TASK STATEMENT »
Please repeat every entry that follows, keeping each one exactly the same.
[[ RECORDS PROVIDED open ]]
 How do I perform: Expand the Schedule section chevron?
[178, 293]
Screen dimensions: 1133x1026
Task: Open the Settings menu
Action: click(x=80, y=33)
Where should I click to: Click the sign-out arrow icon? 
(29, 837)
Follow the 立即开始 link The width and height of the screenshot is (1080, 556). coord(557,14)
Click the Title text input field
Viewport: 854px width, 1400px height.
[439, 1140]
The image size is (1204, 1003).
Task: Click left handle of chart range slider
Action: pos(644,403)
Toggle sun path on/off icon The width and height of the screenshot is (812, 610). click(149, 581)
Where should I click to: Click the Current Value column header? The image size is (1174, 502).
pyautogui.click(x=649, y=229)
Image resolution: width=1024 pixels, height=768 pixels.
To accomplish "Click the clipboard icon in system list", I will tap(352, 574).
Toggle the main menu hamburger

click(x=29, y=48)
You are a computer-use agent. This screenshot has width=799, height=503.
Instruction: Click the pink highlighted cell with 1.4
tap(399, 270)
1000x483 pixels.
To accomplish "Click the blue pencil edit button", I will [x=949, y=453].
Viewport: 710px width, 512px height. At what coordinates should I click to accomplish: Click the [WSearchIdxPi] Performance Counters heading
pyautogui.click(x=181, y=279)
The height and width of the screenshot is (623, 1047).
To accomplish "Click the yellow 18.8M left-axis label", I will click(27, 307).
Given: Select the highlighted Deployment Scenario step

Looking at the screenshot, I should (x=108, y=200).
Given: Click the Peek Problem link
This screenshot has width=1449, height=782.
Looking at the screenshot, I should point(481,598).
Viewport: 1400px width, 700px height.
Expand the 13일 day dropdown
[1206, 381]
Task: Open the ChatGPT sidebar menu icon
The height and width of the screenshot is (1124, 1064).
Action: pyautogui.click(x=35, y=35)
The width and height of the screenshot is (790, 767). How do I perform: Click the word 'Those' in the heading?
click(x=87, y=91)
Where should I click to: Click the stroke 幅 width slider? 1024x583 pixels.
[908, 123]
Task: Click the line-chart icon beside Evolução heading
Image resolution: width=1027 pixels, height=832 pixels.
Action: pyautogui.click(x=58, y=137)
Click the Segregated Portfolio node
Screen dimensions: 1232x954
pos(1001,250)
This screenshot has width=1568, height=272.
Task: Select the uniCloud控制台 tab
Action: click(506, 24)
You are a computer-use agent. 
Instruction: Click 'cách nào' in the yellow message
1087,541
[[ RECORDS PROVIDED closed ]]
YOUR SOLUTION »
 How do I perform: Expand the Schedule section chevron?
[178, 293]
Screen dimensions: 1133x1026
Task: Open the Settings menu
Action: click(x=80, y=33)
Where should I click to: Click the sign-out arrow icon? 
(29, 837)
Follow the 立即开始 link The width and height of the screenshot is (1080, 556). coord(557,14)
Click the Title text input field
Viewport: 854px width, 1400px height.
[439, 1140]
The image size is (1204, 1003).
Task: Click left handle of chart range slider
Action: pos(644,403)
Toggle sun path on/off icon The width and height of the screenshot is (812, 610). click(149, 581)
Where should I click to: Click the Current Value column header? The image size is (1174, 502).
pyautogui.click(x=649, y=229)
Image resolution: width=1024 pixels, height=768 pixels.
To accomplish "Click the clipboard icon in system list", I will tap(352, 574).
Toggle the main menu hamburger

click(x=29, y=48)
You are a computer-use agent. This screenshot has width=799, height=503.
Instruction: Click the pink highlighted cell with 1.4
tap(399, 270)
1000x483 pixels.
To accomplish "Click the blue pencil edit button", I will [x=949, y=453].
Viewport: 710px width, 512px height. At what coordinates should I click to accomplish: Click the [WSearchIdxPi] Performance Counters heading
pyautogui.click(x=181, y=279)
The height and width of the screenshot is (623, 1047).
To accomplish "Click the yellow 18.8M left-axis label", I will click(27, 307).
Given: Select the highlighted Deployment Scenario step

Looking at the screenshot, I should (x=108, y=200).
Given: Click the Peek Problem link
This screenshot has width=1449, height=782.
Looking at the screenshot, I should point(481,598).
Viewport: 1400px width, 700px height.
Expand the 13일 day dropdown
[1206, 381]
Task: Open the ChatGPT sidebar menu icon
The height and width of the screenshot is (1124, 1064).
Action: pyautogui.click(x=35, y=35)
The width and height of the screenshot is (790, 767). How do I perform: Click the word 'Those' in the heading?
click(x=87, y=91)
Where should I click to: Click the stroke 幅 width slider? 1024x583 pixels.
[908, 123]
Task: Click the line-chart icon beside Evolução heading
Image resolution: width=1027 pixels, height=832 pixels.
Action: pyautogui.click(x=58, y=137)
Click the Segregated Portfolio node
Screen dimensions: 1232x954
pos(1001,250)
This screenshot has width=1568, height=272.
Task: Select the uniCloud控制台 tab
Action: click(506, 24)
You are a computer-use agent. 
Instruction: Click 'cách nào' in the yellow message
1087,541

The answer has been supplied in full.